Additionally, Wang and his colleagues used paleoclimate modeling to predict past climates and their effect on plant species in the Arctic. They reconstructed climate conditions over the last 200,000 years in the Arctic and combined that with human occupation and animal and plant eDNA coverage. “We found mainly the climate change, the warming trends of the climate change, that caused the vegetation change. [Climate change] is the main factor driving the extinction,” Wang said. Therefore, when the last patches of vegetation in the Arctic tundra disappeared because of warmer climates, the mammoths that relied on it for food also vanished.
The eDNA database used in Wang’s model spans 50,000 years with samples coming from many intercontinental sites, and the climate change timeline and effects varied between continents. “This is a real problem with combining these kinds of massive, spatial-temporal data sets. We know that what is happening is very complex,” said Heintzman.
Looking ahead, Wang and his colleagues have a number of other species to identify in their eDNA samples, including genomes from animals, microbes, and insects.
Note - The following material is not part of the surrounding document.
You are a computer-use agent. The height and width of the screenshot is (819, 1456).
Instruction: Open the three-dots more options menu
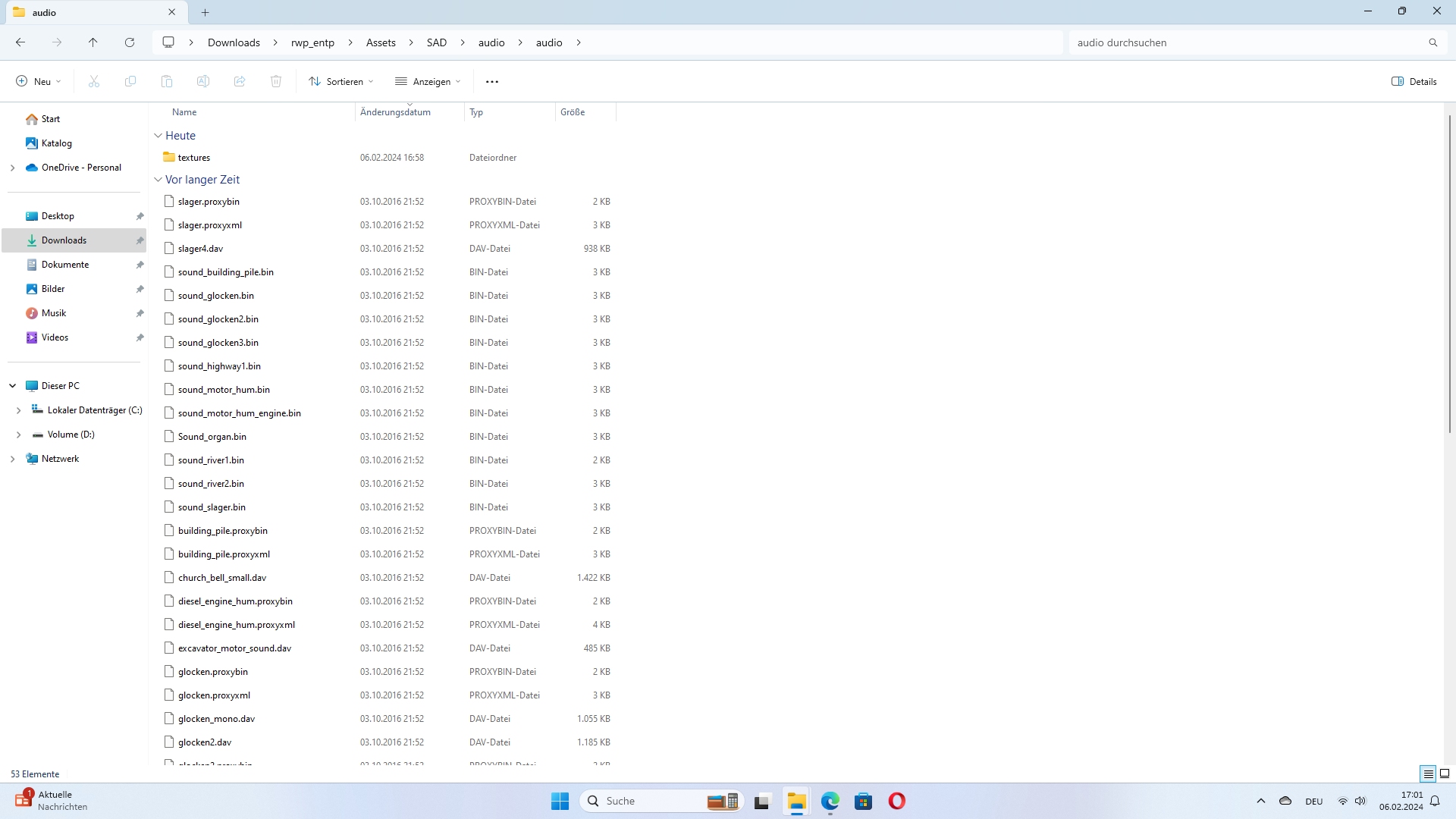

Getting a complete picture of the species present throughout time will help them understand the effects of climate change on the entire ecosystem.
- L. Boissoneault, “Are humans to blame for the disappearance of earth’s fantastic beasts?,” https://www.smithsonianmag.com/science-nature/what-happened-worlds-most-enormous-animals-180964255/, accessed on March 25, 2022.
- D.H. Mann et al., “Life and extinction of megafauna in the ice-age Arctic,” PNAS, 17-112(46):14301-6, 2015.
- Y. Wang et al., “Late Quaternary dynamics of Arctic biota from ancient environmental genomics,” Nature, 600:86-92, 2021.